例えば、会社から受け取る給与が年間300万円、途中から傷病手当金や出産手当金を受け取る場合、ふるさと納税の計算では給与として支給された金額を中心に考える必要があります。
「手当金をもらえるから年収はそれほど減らない」と考えてしまうと、ふるさと納税の上限額を高く見積もってしまう可能性があります。
産休予定の年はふるさと納税をいつするのが良いのか
ふるさと納税は、その年の12月31日までに寄付を完了すれば、その年分の控除対象になります。つまり、基本的な期限は12月31日です。
ただし、産休に入る年は最終的な給与額が分かりにくいため、早い時期に前年の年収だけを参考に大量の寄付をするのは注意が必要です。
例えば、12月から産休に入る予定であれば、年末近くまで給与や賞与の状況を確認し、その年の収入見込みがある程度分かってから寄付額を決める方法もあります。
ふるさと納税の限度額を計算する方法
産休予定の年にふるさと納税をする場合は、まずその年の給与収入を予測することが大切です。給与明細や勤務予定を確認し、1年間の給与総額を見積もります。
計算するときは、以下のような項目を確認します。
- 1月から産休開始までに受け取る給与
- 賞与(ボーナス)の有無と金額
- 時短勤務による給与減少
- 休職期間中の給与支給の有無
- 各種手当が課税対象かどうか
より正確に確認したい場合は、自治体やふるさと納税サイトが提供している控除額シミュレーションを利用すると便利です。ただし、入力する年収は前年ではなく、その年の見込み収入を使うことが重要です。

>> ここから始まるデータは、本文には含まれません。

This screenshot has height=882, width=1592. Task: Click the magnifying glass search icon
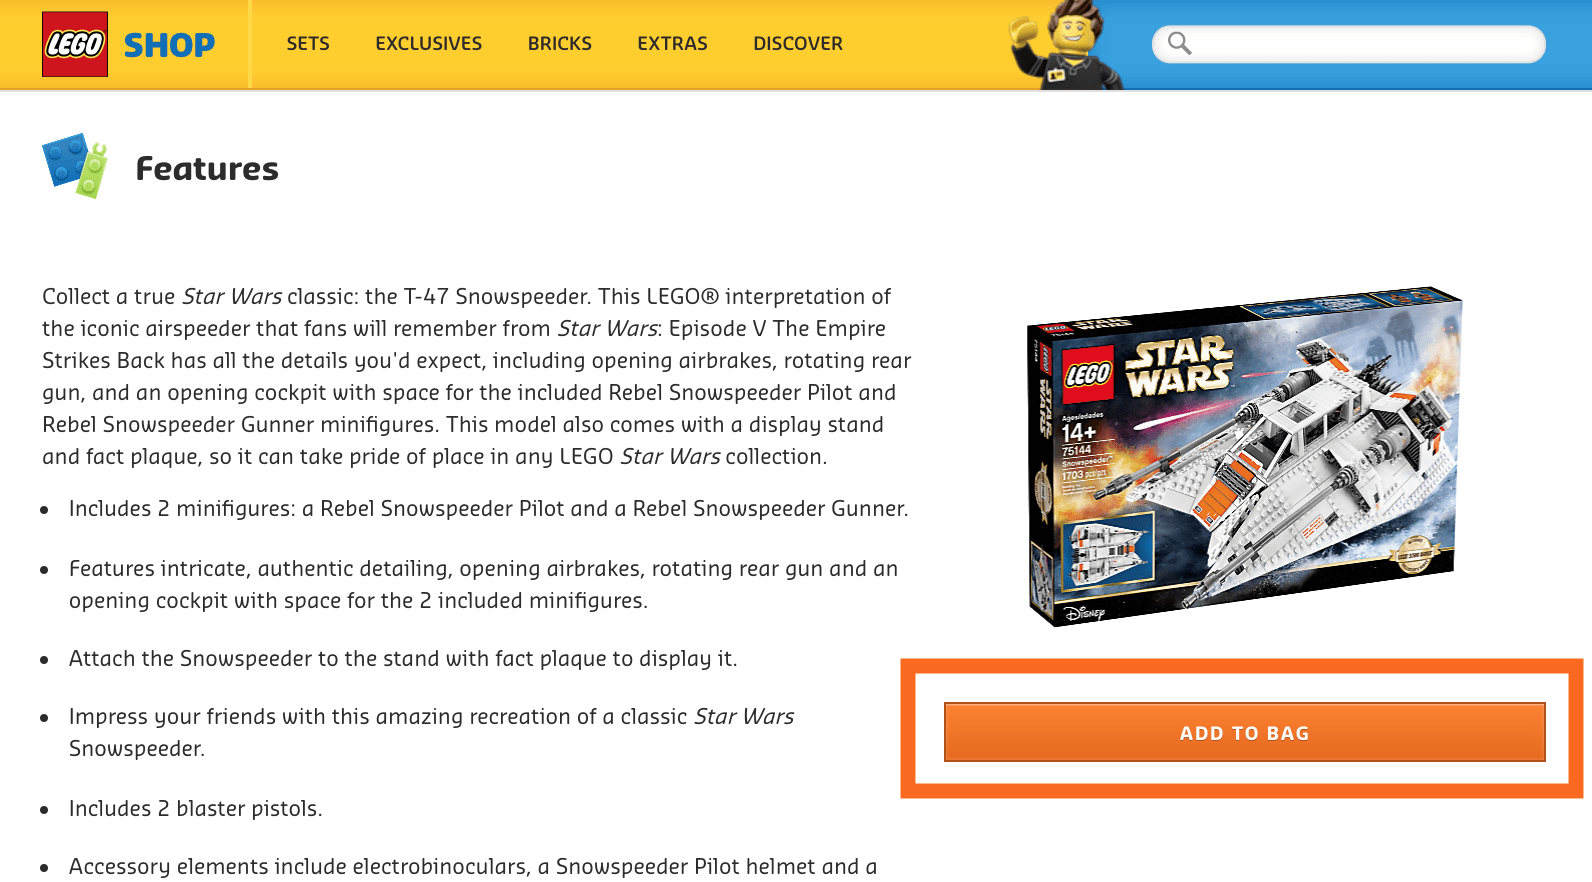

妊娠・出産を控えている場合は無理にふるさと納税しない選択もある
ふるさと納税はお得な制度ですが、必ず利用しなければ損をするものではありません。控除できる税金が少ない場合、高額な寄付をすると実質負担が大きくなる可能性があります。
特に出産前後は、ベビー用品や医療費、生活環境の変化などで予想外の支出が発生することがあります。そのため、家計に余裕を残したうえで寄付額を決めることが大切です。
例えば、年収の見込みが大きく変わりそうな場合は、年末に近い時期に少額ずつ寄付する方法もあります。
まとめ|産休予定の年は収入見込みを確認してふるさと納税を判断する
産休や育休を予定している年でも、ふるさと納税を利用することは可能です。ただし、控除上限額はその年の所得によって決まるため、収入が減少する場合は通常より慎重に計算する必要があります。
傷病手当金や出産手当金は基本的に所得には含まれないため、給与収入がどの程度になるかを確認することが重要です。
12月31日までに寄付すればその年分の控除対象になりますが、産休予定の年は年収見込みを確認してから寄付額を決めることで、安心してふるさと納税を活用できます。